[Passage to read]
[R-SIG-Finance] Interpolating/comparing two irregulartime/price sequences?

Rory Winston rory.winston at gmail.com
Fri Nov 9 00:51:26 CET 2007


Thanks everyone for their extremely helpful comments on this issue.
Eric, that is a very interesting point you have raised. Did Peter
publish a paper on this topic? If so, do you happen to know the
title? I feel intuitively that the previous tick method should be more
reliable than interpolation for high-frequency data, although it would
be nice to see some research on this topic confirming this to be the
case.

Thanks
Rory


On Nov 8, 2007 9:33 PM, Eric Zivot <ezivot at u.washington.edu> wrote:
>
>
> Just a few quick comments on this issue
>
> The Olsen group book, Introduction to High Frequency Finance, discusses
> various interpolation schemes to align multiple irregularly spaced data. For
> realized variance modeling Peter Hansen at Stanford showed that one should
> use the "previous tick" method for aligning data to a common time clock and
> not an linear interpolation around neighboring ticks. The latter method
> leads to degenerate results as you sample more frequently since the
> quadratic variation of a line is zero.
>
> The type of alignment discussed below is handled in the timeSeries class in
> S-PLUS using the align() function. Diethelm Wuertz implemented a subset of
> this class in R and I think the align() function is there too.
>
>
>  ________________________________
>  From: r-sig-finance-bounces at stat.math.ethz.ch
> [mailto:r-sig-finance-bounces at stat.math.ethz.ch] On Behalf Of Adrian
> Trapletti
> Sent: Thursday, November 08, 2007 3:37 AM
> To: rory.winston at gmail.com
> Cc: R-Finance
> Subject: Re: [R-SIG-Finance] Interpolating/comparing two irregulartime/price
> sequences?
>
>
>
> Rory,
>
> There is no best method for synchronizing high frequency data. It depends on
> the application. One of the pioneers for high frequency financial data
> modelling was http://www.olsen.ch . In the 90ies they published some
> articles where they used interpolation schemes to model irregularly spaced
> high frequency data with standard discrete time series methods. You can find
> some articles on their website. Currently, there is a lot of work on the
> topic realized variance/volatility, and when it comes to multivariate
> applications, you may find some methods there
> http://www.google.ch/search?hl=en&q=%22realized+covariance%22&btnG=Search&meta=
>
> Best regards
> Adrian
>
>
>
> Message: 1
> Date: Wed, 7 Nov 2007 18:31:16 +0000
> From: "Rory Winston" <rory.winston at gmail.com>
> Subject: [R-SIG-Finance] Interpolating/comparing two irregular
>  time/price sequences?
> To: r-sig-finance at stat.math.ethz.ch
> Message-ID:
>  <3f446aa30711071031j37936e36i933be63c90f9ce4c at mail.gmail.com>
> Content-Type: text/plain; charset=ISO-8859-1
>
> Hi all
>
> I have two data frames, that both look like the following:
>
>
>
> > head(series1)
>
>  timestamp mid spread
> 1 1.194438e+12 2.10011 0.000260
> 2 1.194438e+12 2.10010 0.000290
> ...

[Work to complete]
Answer these questions from the mailing-list thread on aligning irregular time and price series:
1. Which book by the Olsen group discusses interpolation schemes for aligning irregularly spaced data?
2. According to Adrian, what does the choice of method for synchronizing high frequency data depend on?
3. Which method does Rory feel should be more reliable than interpolation for high-frequency data?
The data that follows is separate material from the thread above.

[Dataset content]
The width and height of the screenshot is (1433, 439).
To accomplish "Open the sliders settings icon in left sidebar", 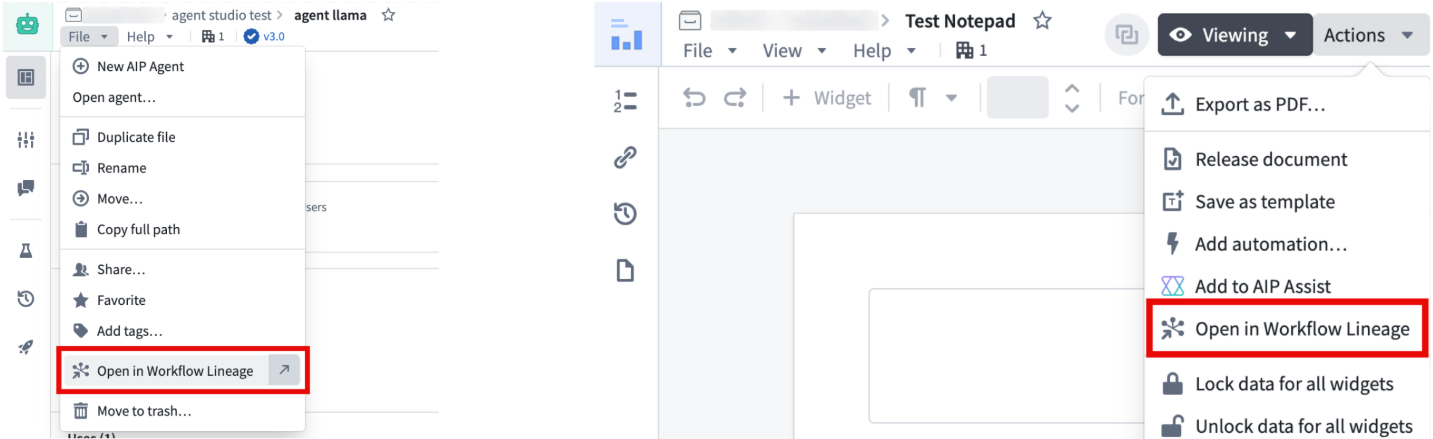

[Result]
1. Introduction to High Frequency Finance
2. The application
3. The previous tick method